*Your objective*:
All of the entries are to be printed exactly as they appear.

*Data records*:
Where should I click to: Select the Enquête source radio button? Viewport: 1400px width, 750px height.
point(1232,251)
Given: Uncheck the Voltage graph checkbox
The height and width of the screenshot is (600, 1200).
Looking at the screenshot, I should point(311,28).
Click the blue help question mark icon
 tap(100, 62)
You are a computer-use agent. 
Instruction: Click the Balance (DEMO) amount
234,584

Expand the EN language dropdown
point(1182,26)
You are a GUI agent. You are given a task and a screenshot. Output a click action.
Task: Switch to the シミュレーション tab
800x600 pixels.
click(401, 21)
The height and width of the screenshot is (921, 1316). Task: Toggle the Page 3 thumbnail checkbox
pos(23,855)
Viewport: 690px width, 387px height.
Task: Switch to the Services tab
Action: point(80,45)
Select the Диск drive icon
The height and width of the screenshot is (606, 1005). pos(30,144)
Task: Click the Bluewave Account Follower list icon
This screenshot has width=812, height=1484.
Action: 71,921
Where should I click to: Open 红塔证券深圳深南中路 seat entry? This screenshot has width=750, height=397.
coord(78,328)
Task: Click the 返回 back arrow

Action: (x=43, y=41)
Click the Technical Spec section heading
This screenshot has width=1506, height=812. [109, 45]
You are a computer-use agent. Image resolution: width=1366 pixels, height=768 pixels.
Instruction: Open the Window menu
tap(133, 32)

*Response to this task*:
Where should I click to: Select the Enquête source radio button? Viewport: 1400px width, 750px height.
point(1232,251)
Given: Uncheck the Voltage graph checkbox
The height and width of the screenshot is (600, 1200).
Looking at the screenshot, I should point(311,28).
Click the blue help question mark icon
 tap(100, 62)
You are a computer-use agent. 
Instruction: Click the Balance (DEMO) amount
234,584

Expand the EN language dropdown
point(1182,26)
You are a GUI agent. You are given a task and a screenshot. Output a click action.
Task: Switch to the シミュレーション tab
800x600 pixels.
click(401, 21)
The height and width of the screenshot is (921, 1316). Task: Toggle the Page 3 thumbnail checkbox
pos(23,855)
Viewport: 690px width, 387px height.
Task: Switch to the Services tab
Action: point(80,45)
Select the Диск drive icon
The height and width of the screenshot is (606, 1005). pos(30,144)
Task: Click the Bluewave Account Follower list icon
This screenshot has width=812, height=1484.
Action: 71,921
Where should I click to: Open 红塔证券深圳深南中路 seat entry? This screenshot has width=750, height=397.
coord(78,328)
Task: Click the 返回 back arrow

Action: (x=43, y=41)
Click the Technical Spec section heading
This screenshot has width=1506, height=812. [109, 45]
You are a computer-use agent. Image resolution: width=1366 pixels, height=768 pixels.
Instruction: Open the Window menu
tap(133, 32)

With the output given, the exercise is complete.